Well, we met with the MD from hell yesterday and he has washed his hands of me. Doesn't know what is wrong, doesn't think it's MS, says go and get some balance therapy and maybe you'll feel all better.

I can't remember a time when I have been so mad, sad, anxious, depressed and then mad, sad and everything all over again. The wait for the local hospital is long but I am waiting to see if I can get into the clinic in Rochester. I don't want to go there either.

You know what I want? I WANT MY DAMN BODY BACK, and I want it back the way it was. You know, when I could read all I want? When I could walk without falling down? When I could hold things without dropping them? When I could maintain a coherent thought in my mind? YES!!!! That body. The one that doesn't hurt all the time. The one that I can trust to do the things that I used to be able to trust it to do.

This sucks. That's all I have to say about it.

5 comments:

Anonymous said...

I'm so sorry you're having such a rough time!! It so sucks that doctors have to be such a$$es all the time!! I hope you find someone you are comfortable with and willing to help you, soon!! After all of these years I still have a terrible time trusting doctors and I so fault a few a$$es for that, it so sucks!!! Sending well wishes your way, you so deserve it!!!
Marie
mtvass@charter.net

Anonymous said...

There is a special place in hell for doctors like that one. I am so mad right along with you. I will say extra prayers for you that you find someone who actually has a clue, cause it sure sounds like MS to me.
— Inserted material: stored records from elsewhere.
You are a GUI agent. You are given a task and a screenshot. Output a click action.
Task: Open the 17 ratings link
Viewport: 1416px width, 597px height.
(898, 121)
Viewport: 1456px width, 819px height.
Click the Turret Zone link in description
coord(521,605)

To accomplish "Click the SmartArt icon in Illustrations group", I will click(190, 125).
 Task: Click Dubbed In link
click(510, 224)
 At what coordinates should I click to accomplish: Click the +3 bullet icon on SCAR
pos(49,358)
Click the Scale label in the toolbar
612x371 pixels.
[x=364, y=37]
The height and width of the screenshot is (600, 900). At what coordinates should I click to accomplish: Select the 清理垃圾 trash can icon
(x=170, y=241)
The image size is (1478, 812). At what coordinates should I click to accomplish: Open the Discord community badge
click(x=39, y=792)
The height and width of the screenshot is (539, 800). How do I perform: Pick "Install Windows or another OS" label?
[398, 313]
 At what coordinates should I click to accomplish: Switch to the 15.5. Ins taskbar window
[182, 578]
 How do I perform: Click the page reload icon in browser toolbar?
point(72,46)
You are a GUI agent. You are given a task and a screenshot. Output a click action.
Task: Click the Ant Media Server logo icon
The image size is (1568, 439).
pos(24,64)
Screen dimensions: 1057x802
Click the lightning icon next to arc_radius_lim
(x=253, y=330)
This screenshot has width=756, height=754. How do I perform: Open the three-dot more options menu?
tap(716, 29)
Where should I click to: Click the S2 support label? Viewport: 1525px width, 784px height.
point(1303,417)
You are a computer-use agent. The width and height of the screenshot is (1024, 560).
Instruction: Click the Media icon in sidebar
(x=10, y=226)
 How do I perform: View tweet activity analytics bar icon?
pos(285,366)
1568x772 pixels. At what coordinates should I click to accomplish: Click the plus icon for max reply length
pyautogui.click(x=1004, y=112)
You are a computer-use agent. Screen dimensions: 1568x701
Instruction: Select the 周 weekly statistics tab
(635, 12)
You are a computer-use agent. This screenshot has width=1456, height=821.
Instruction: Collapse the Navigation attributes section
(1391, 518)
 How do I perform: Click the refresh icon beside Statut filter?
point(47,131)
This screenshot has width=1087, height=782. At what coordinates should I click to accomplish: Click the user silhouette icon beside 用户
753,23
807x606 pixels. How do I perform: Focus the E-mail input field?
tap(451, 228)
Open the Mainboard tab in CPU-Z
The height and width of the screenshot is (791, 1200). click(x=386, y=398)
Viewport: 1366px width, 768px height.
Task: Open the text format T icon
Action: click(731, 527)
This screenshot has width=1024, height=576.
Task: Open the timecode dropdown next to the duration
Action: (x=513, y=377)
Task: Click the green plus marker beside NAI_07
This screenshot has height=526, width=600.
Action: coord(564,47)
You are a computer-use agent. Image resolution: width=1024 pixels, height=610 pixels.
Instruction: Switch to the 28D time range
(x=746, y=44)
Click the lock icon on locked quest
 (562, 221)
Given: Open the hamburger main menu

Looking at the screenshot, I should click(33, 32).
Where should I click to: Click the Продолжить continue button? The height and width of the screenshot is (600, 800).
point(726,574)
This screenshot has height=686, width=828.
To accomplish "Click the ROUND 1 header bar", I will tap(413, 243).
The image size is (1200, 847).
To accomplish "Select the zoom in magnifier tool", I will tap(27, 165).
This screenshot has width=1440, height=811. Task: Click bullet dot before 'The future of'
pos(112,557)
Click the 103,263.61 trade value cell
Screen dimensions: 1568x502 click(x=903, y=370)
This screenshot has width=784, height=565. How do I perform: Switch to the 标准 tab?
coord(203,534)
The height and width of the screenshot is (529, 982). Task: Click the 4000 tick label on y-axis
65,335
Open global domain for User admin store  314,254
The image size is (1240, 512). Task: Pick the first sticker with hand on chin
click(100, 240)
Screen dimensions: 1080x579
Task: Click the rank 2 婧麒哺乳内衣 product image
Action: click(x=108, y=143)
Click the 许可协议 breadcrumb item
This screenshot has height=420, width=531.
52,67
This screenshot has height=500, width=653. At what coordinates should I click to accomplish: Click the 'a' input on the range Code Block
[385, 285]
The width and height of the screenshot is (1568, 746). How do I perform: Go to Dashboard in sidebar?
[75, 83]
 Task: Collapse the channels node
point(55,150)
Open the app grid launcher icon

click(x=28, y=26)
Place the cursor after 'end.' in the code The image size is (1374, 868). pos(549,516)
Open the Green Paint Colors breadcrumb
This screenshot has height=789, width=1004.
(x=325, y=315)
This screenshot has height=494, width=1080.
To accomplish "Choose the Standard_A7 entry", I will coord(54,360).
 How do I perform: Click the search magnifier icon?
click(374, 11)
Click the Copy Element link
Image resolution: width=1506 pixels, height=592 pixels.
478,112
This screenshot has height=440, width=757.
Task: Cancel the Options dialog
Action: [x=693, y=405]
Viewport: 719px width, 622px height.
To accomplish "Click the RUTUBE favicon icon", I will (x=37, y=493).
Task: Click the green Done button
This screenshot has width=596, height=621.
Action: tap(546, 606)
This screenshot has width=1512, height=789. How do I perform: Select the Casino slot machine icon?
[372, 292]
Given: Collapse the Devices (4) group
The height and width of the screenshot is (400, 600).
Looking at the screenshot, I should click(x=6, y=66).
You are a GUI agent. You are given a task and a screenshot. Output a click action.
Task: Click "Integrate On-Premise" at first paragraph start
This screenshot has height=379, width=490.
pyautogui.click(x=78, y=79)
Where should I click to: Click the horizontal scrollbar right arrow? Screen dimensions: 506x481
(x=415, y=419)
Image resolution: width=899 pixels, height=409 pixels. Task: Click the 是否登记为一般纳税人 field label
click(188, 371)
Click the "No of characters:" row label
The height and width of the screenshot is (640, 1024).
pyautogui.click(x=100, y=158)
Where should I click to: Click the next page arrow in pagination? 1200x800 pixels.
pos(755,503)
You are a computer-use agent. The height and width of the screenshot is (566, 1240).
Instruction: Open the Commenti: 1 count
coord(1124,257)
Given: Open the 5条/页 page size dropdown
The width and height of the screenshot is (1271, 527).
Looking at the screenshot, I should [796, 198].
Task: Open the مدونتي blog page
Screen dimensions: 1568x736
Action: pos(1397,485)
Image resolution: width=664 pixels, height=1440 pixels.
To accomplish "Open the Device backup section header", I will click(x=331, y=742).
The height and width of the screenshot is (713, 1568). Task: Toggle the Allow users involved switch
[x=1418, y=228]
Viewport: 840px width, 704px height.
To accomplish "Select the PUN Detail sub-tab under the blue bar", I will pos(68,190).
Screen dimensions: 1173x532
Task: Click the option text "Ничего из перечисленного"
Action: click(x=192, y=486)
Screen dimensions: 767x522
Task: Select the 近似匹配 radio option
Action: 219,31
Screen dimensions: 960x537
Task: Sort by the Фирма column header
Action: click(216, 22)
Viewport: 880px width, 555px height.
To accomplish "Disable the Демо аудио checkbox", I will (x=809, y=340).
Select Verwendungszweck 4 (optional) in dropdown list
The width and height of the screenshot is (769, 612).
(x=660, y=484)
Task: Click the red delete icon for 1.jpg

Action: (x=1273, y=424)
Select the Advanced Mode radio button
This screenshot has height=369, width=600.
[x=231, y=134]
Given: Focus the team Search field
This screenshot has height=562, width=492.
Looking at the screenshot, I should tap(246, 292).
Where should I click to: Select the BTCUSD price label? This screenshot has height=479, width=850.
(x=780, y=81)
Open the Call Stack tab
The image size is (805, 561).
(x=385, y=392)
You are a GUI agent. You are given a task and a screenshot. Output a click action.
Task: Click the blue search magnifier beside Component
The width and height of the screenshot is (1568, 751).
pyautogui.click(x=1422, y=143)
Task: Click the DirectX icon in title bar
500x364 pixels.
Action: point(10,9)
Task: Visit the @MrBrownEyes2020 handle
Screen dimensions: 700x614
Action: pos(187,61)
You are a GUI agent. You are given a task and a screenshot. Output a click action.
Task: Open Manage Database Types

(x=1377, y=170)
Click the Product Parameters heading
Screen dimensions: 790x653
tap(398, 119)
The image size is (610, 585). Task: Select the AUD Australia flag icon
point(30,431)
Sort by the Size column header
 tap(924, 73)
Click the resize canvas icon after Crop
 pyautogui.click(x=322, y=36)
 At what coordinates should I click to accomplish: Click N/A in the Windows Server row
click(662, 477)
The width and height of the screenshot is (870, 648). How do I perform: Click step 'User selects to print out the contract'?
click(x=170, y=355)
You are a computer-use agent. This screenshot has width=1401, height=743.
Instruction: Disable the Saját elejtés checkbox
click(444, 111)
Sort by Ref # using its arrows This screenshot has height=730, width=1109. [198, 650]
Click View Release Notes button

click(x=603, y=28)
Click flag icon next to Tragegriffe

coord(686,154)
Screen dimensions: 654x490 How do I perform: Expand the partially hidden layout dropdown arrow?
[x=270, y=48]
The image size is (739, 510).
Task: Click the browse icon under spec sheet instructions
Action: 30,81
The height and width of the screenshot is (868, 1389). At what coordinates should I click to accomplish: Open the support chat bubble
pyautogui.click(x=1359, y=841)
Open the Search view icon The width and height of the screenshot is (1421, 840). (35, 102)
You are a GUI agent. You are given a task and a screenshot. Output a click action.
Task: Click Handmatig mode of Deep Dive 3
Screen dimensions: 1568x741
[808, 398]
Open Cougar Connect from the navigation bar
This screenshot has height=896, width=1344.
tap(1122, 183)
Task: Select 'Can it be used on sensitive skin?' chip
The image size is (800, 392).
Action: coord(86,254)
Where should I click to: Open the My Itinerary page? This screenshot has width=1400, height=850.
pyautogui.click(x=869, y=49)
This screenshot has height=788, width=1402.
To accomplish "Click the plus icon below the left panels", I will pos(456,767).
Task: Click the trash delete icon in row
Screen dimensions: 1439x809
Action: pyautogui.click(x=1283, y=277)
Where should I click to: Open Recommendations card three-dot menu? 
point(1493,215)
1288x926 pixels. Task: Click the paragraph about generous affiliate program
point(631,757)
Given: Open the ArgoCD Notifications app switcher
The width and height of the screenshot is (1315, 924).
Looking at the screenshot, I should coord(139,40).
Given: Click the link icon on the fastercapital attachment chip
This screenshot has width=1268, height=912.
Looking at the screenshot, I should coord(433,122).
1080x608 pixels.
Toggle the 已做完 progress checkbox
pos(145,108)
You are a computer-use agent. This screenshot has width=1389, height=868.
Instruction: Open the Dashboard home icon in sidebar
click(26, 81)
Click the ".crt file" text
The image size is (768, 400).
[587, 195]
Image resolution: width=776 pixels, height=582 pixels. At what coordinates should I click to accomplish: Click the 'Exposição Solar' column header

I hope that even though you are dealing with all of this "stuff" that you can find some peace and joy in the holidays. Have a family hug and feel the love. Big Hugs
Viv

Anonymous said...

wen-
damnit. damnit. damnit. i am so sorry you are going thru this. i understand how bad it sucks to KNOW there is something wrong with your body and have everyone write you off because they are too stupid and lazy to take the time to figure it out. medical school doesn't make them God but they sure fuck up our lives. Wen I don't even have the words to comfort you or make it better, but maybe it'll make you feel a tiny bit better knowing there is someone out there who genuinely cares about you and wants better for you. Sending you hugs from southern california.......rae

Judy said...

Of course there is a special place in hell for this kind of dr. There is also a special place in hell for the doctors who tell you "it's all in your head." I have had more women tell me that they've encountered this in the past year. In fact, my SIL had pain for 7+ years, they finally determined that it was her gall bladder (had nothing to do with her head). What a bunch of yutzes. And we are supposed to trust them with our lives.

Dharma said...

Okay here another spin. He doesn't think it's MS, so let's see, with a better doctor who has bedside manners of, oh, I don't know, me? and find out what it *really* is and get your body working better.